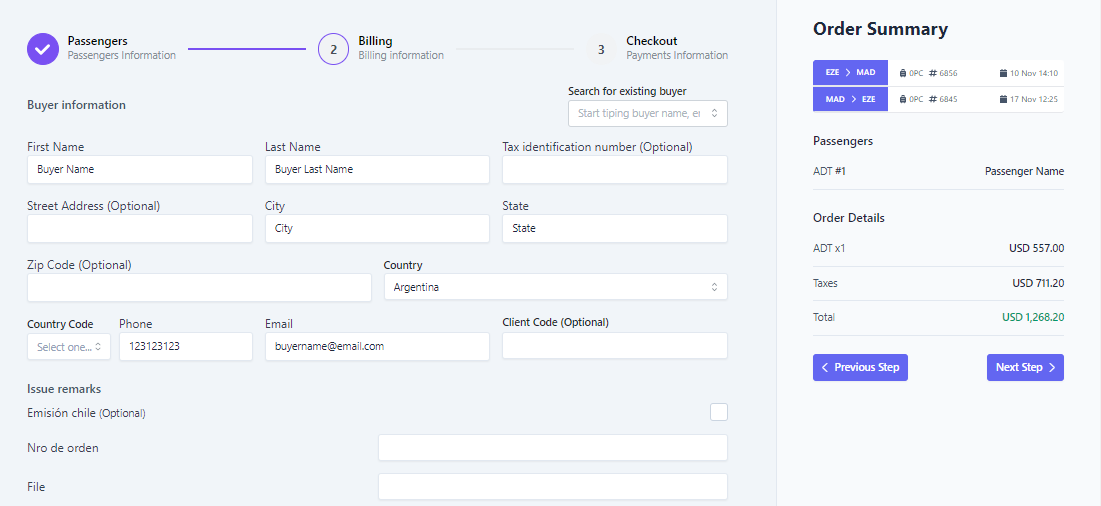
Task: Click the hash icon beside flight 6845
Action: pyautogui.click(x=932, y=99)
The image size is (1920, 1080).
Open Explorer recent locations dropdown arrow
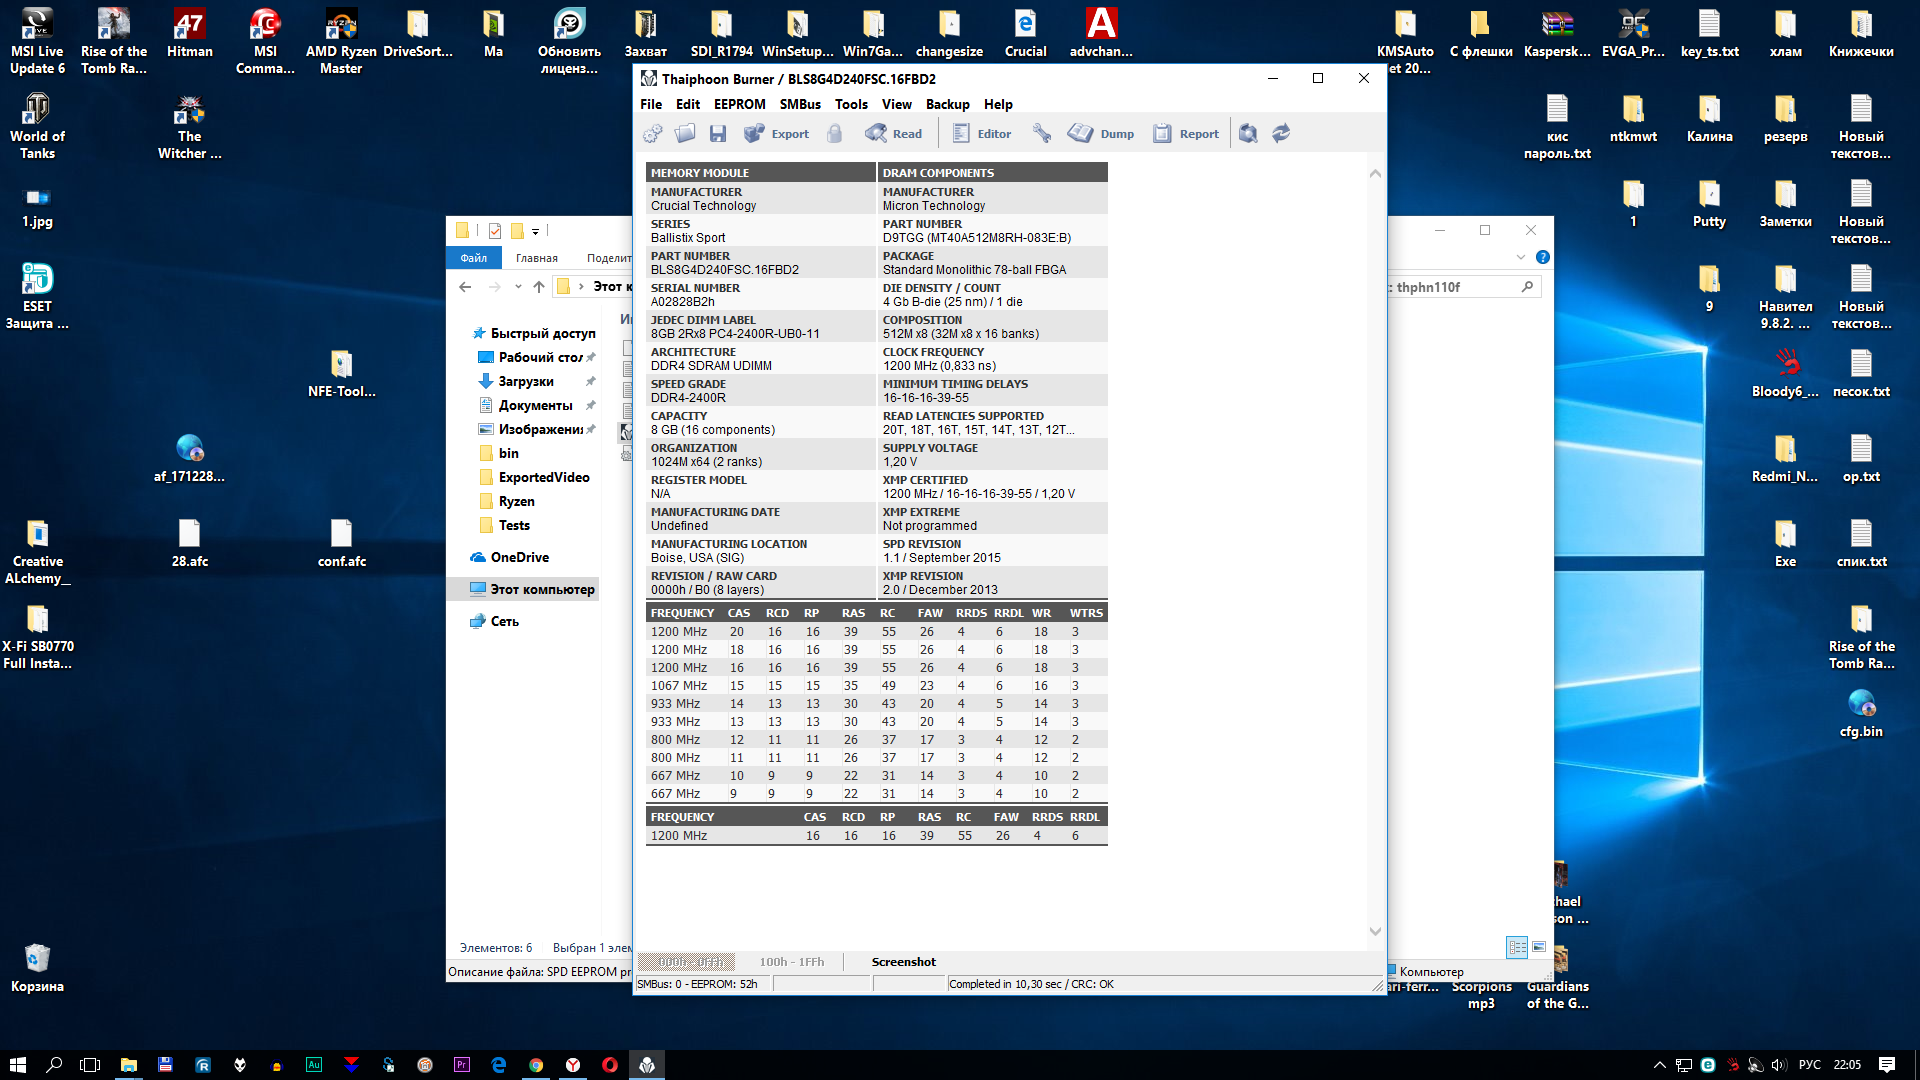[x=518, y=287]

····················

**Exercise instructions:** Extract the lines of the listing exactly, beginning at the line that contains "The image size is (1920, 1080)." and stopping after the last line of the listing. Leave the pictures out.

**Output below:**
The image size is (1920, 1080).
Open Explorer recent locations dropdown arrow
[x=518, y=287]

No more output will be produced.